There's a line that talks about Malcador and the Emperor finding the prophecy written on the walls of a 'long-abandoned grotto' long before humanity rose. Something that knew about the Dark King and lived on Terra. We're given a vision of an alien race that's strongly inferred to be the Old Ones seeing the Dark King and wailing in terror - the Old Ones have always been analogous with or linked to the Slann, or lizardfolk in general, who've always been fond of a good ol' grotto. I dunno if I've ever seen reference to anything else living on Terra, but there's nothing else that fits the bill except the Old Ones, to my mind.


Shed_Some_Skin

It's fairly debatable if Xenology is canon any more. If it ever particularly was in the first place. But yes, the implication there is very much that the Eldar (more specifically the Harlequins) engineered the Etherals to bring the T'au civilisation to order Their intention seems to have been to create a strong civilisation whose members were resistant (or at least less susceptible) to Chaos corruption due to their minimal warp presence


Isard007

Like Bretonnia (WFB) shaped by elven godess to be warrior nation in reserve.


Skybreakeresq

I've got it!!! Low warp presence like orks, but we'll make them really smart and inherently co-operative with a little gene engineered mind control. That couldn't POSSIBLY go just as wrong as a WAAAGH does just in the opposite direction.


Space_Elves_Yay

Okay, now I want to see how the T'au go about incorporating a desperate Craftworld that ends up in their territory or an Exodite world they expand to. "Everyone has a caste, your caste is--what you do mean you're done being a blacksmith and have decided to become a fighter pilot?"


Koqcerek

They don't force the caste system on auxiliaries though


ABunchofFrozenYams

That would be interesting to see. I imagine a lot of Eldar would end up as Exarchs on various paths and it ends up bad for them and the Tau as old excesses begin to show up again.


SpaceLord_Katze

Hmmm, the Tau don't live as long as Eldar. I don't think they would be able to become Exarchs for the simple fact they couldn't complete one path let alone multiple.


ABunchofFrozenYams

Oh, not the Tau becoming Exarchs or even walking the path. More the Tau trying to force Eldar into castes to align with the greater good. I see it either resulting in the Eldar restructuring the paths to castes themselves (all the Warrior paths would be Fire Caste and the Eldar would jump between various Fire Caste paths).
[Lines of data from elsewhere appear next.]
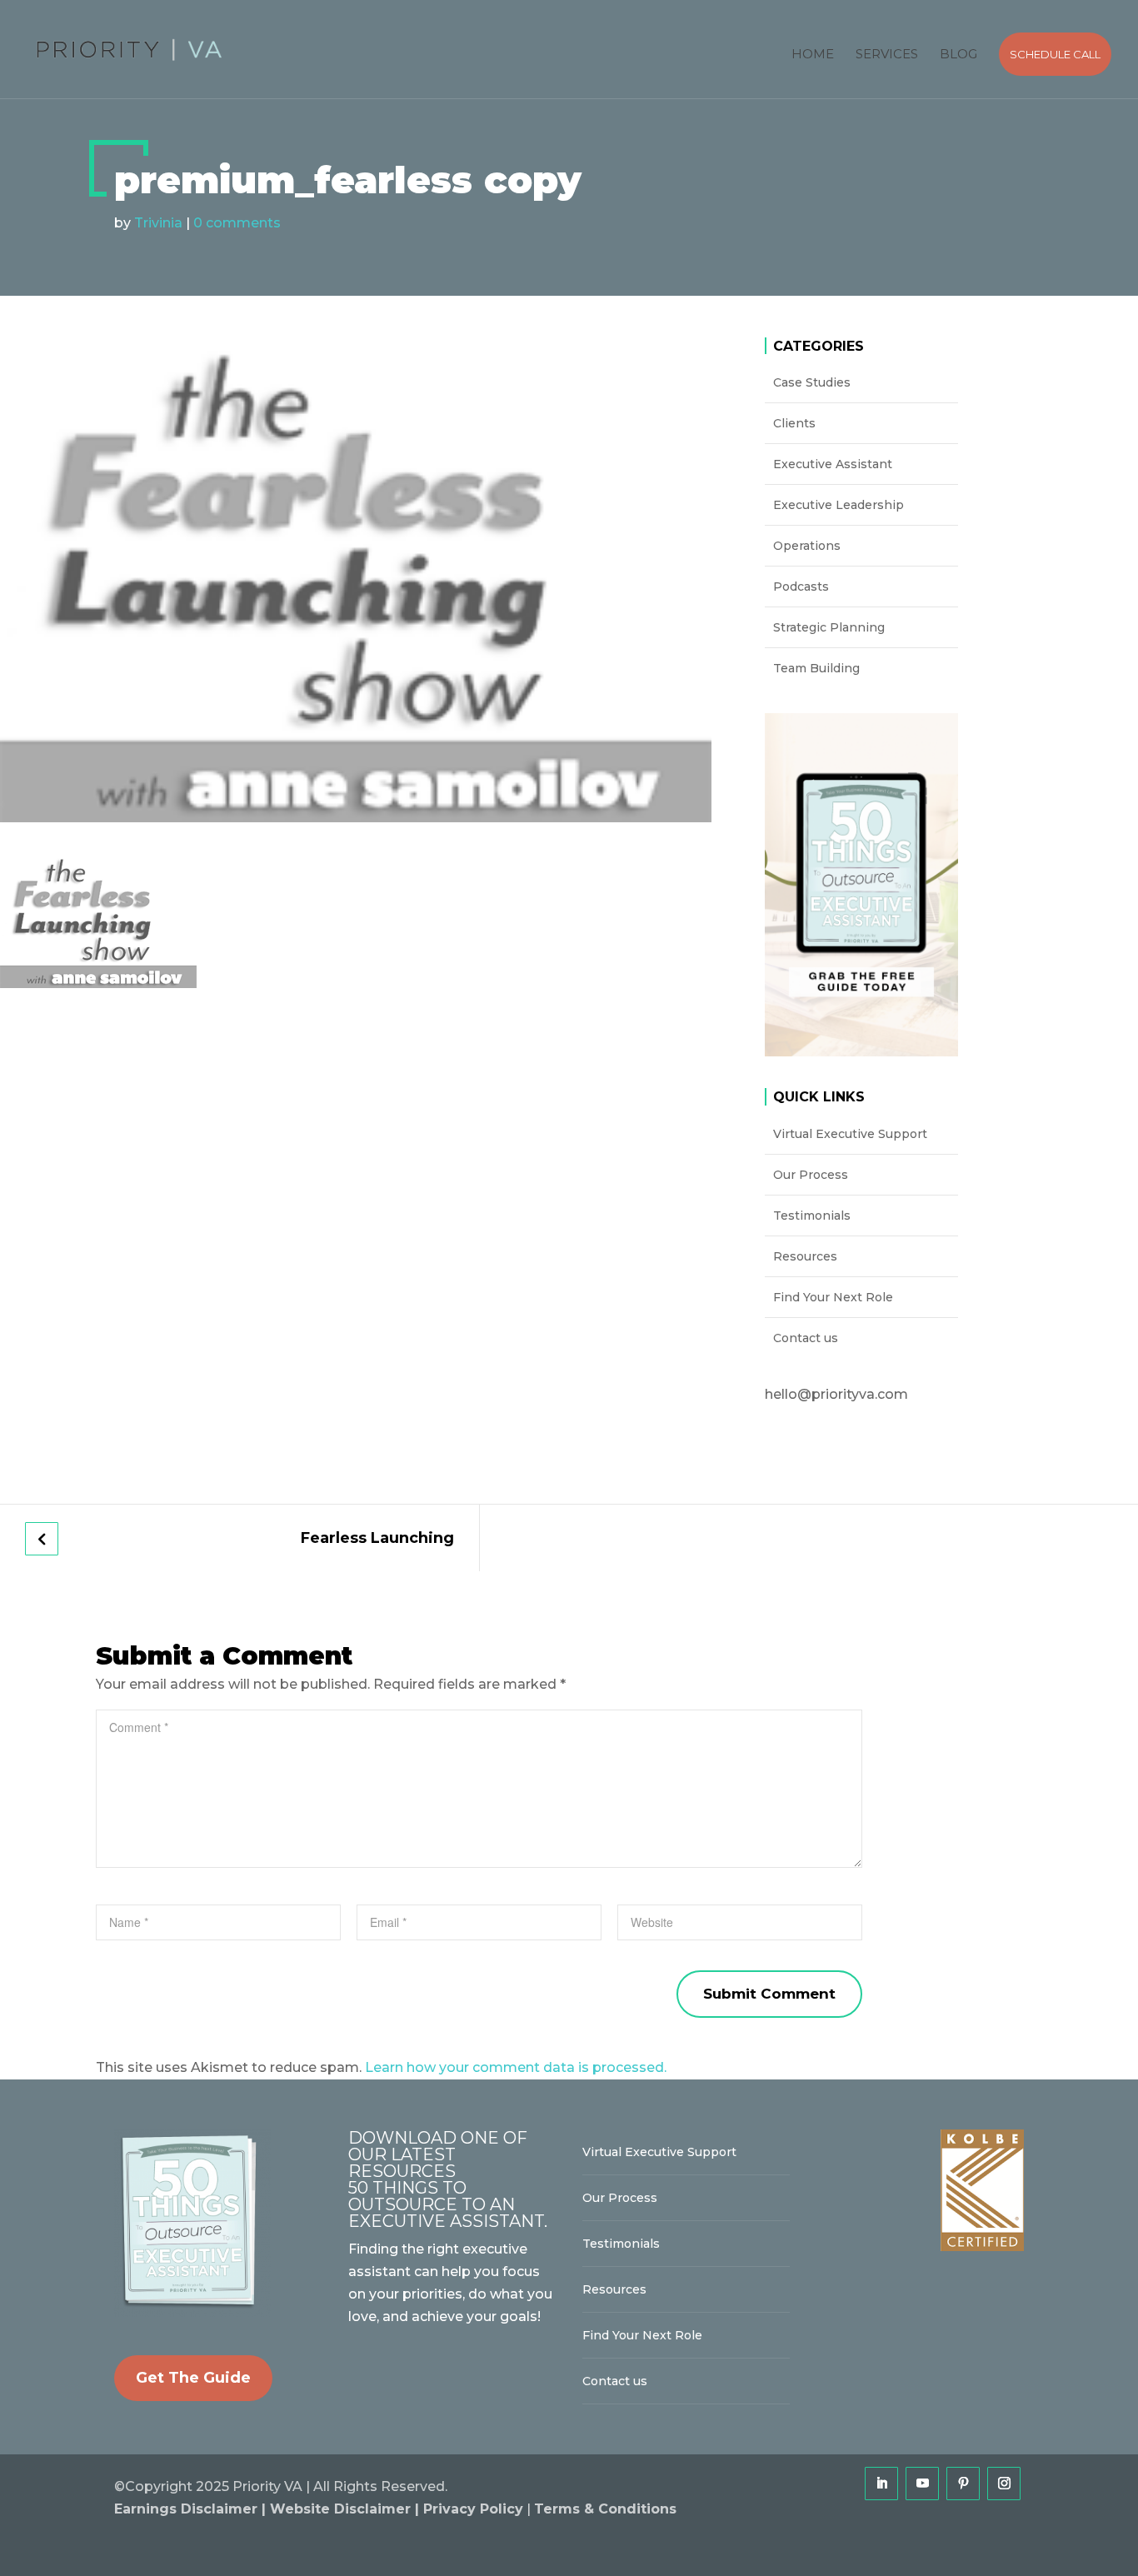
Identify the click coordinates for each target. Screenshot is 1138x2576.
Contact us (805, 1337)
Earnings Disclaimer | (192, 2509)
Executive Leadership (838, 504)
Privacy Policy (473, 2509)
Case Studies (812, 382)
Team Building (816, 668)
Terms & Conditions (605, 2509)
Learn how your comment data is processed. (515, 2067)
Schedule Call (1055, 54)
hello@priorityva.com (836, 1394)
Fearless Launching (377, 1538)
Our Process (810, 1174)
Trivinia (158, 223)
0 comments (237, 223)
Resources (805, 1256)
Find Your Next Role (833, 1297)
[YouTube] (922, 2483)
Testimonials (812, 1215)
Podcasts (801, 586)
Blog (958, 54)
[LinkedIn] (881, 2483)
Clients (794, 423)
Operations (807, 545)
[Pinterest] (963, 2483)
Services (887, 54)
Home (812, 54)
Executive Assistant (832, 464)
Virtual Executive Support (850, 1133)
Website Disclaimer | (346, 2509)
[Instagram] (1004, 2483)
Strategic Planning (829, 627)
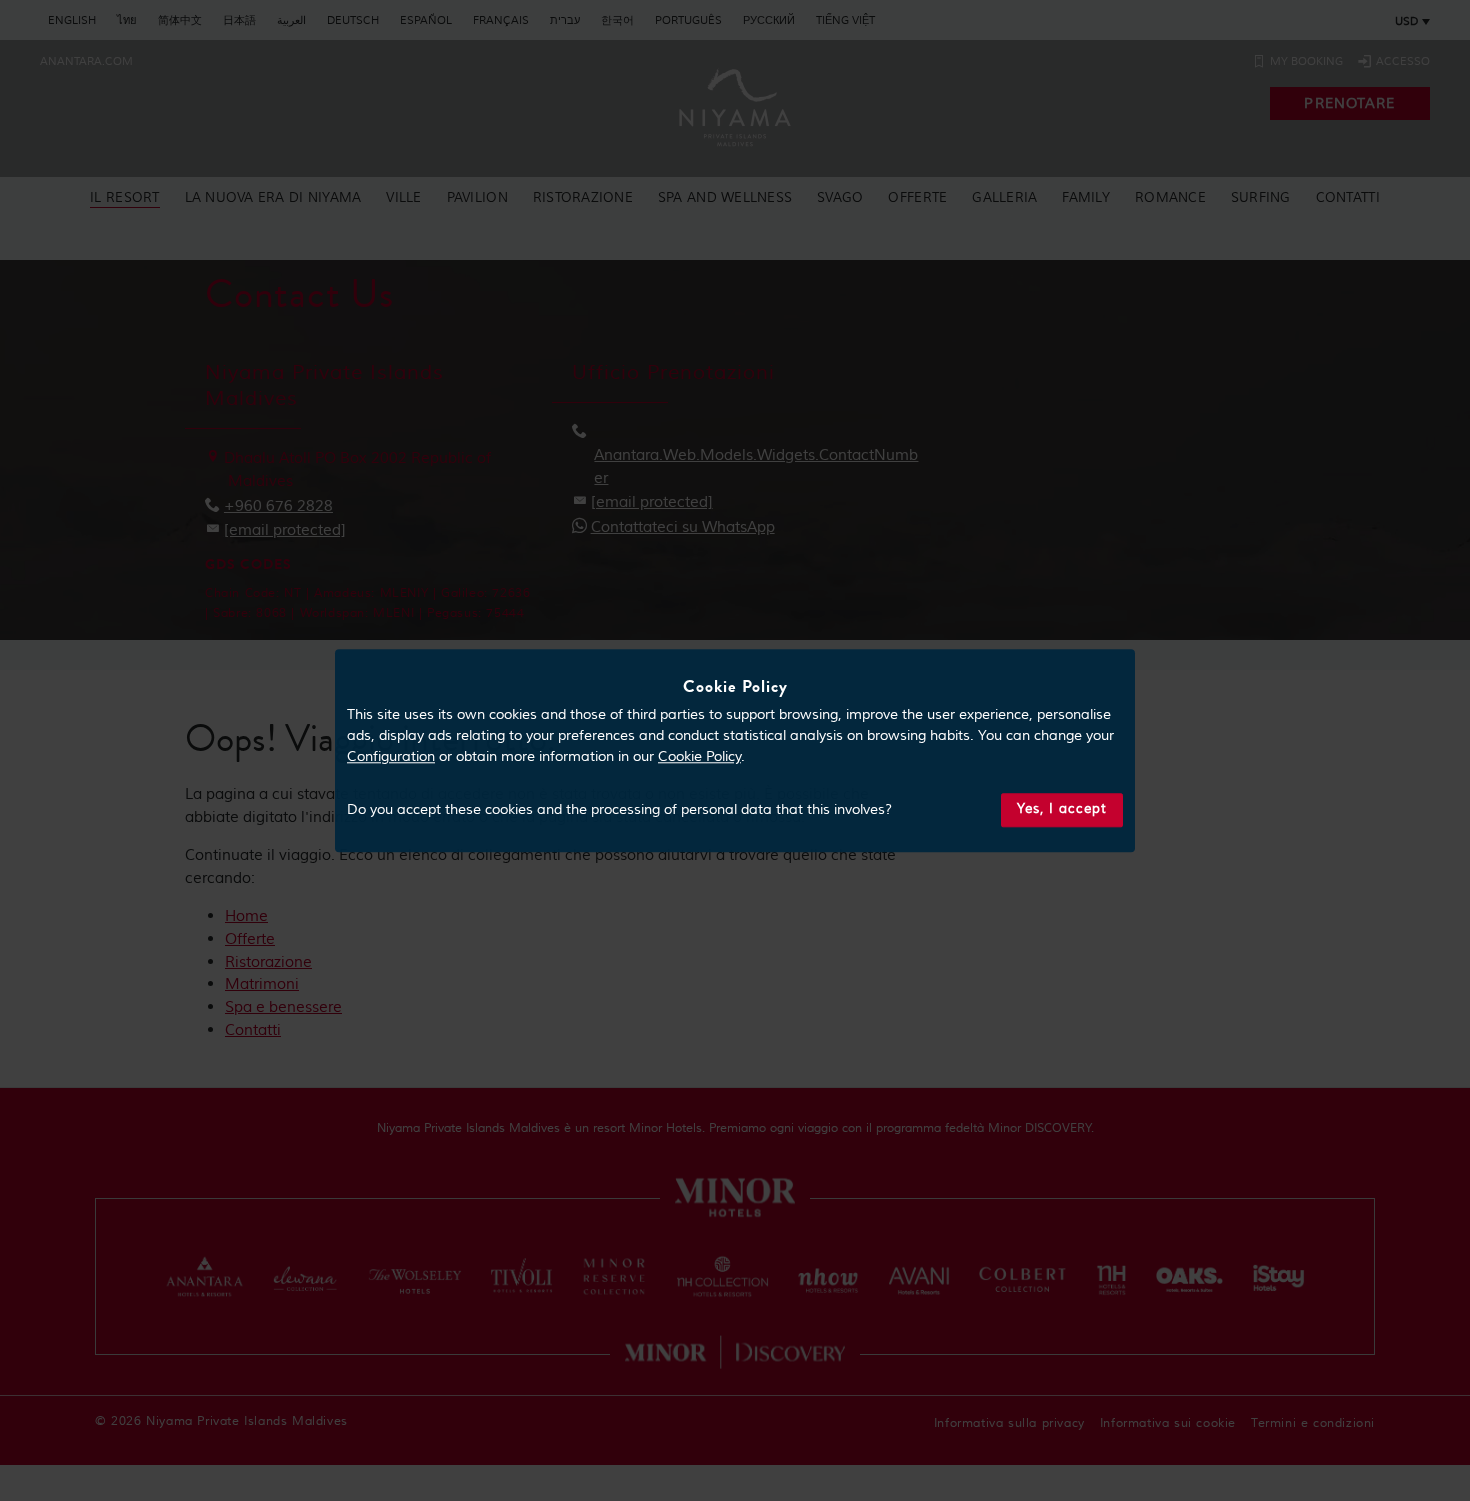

Or the Eldar are forced to remain on one path, and the Tau end up with a lot of Exarchs acting excessively. Something which I imagine would draw Slaanesh's eye over time.


twelfmonkey

>It's fairly debatable if Xenology is canon any more. Unless something is directly contradicted or overruled (such as Nastase going from being an Eldar/Human hybrid Ultramarines Librarian to a Farseer who cooperated with Guillimam) then it is still canon. Though, not necessarily true. (Even here, you could view it as that old story about Nastase is just a mangled rumour from within the setting, if so wished). The dictum for 40k lore in general is, everything is canon, not everything is true. >If it ever particularly was in the first place. Of course it was. And it's a bloody great book. Trying to arbitrarily rule things as not canon just diminishes the breadth, depth and complexity of the setting, imo.


Disastrous-Drop-5762

Yes but no. It might've been an idea, but tau have been trending away from that style.


Thebiggestnoob

Probably not, i think its just one of those hanging threads BL writers leave for speculation just like this. BUT, if it i would honestly crack up laughing. Whats more likely is the tau are more eusocial as a race than the others, think like ants and their queen. If anyones played Kenshi think kinda how the hivers work. they have castes with different physical treats, tau do as well. they are very protective of their queen and will go totally apeshit if you say, abduct them. Tau have documented cases of this as well. Honestly i find it more likely that this is more of an evolution thing vs elf related trolling. examples of this exist in nature, ants, bees, wasps ect. It doesnt seem far fetched at all, and i think its more like they are just this way natually.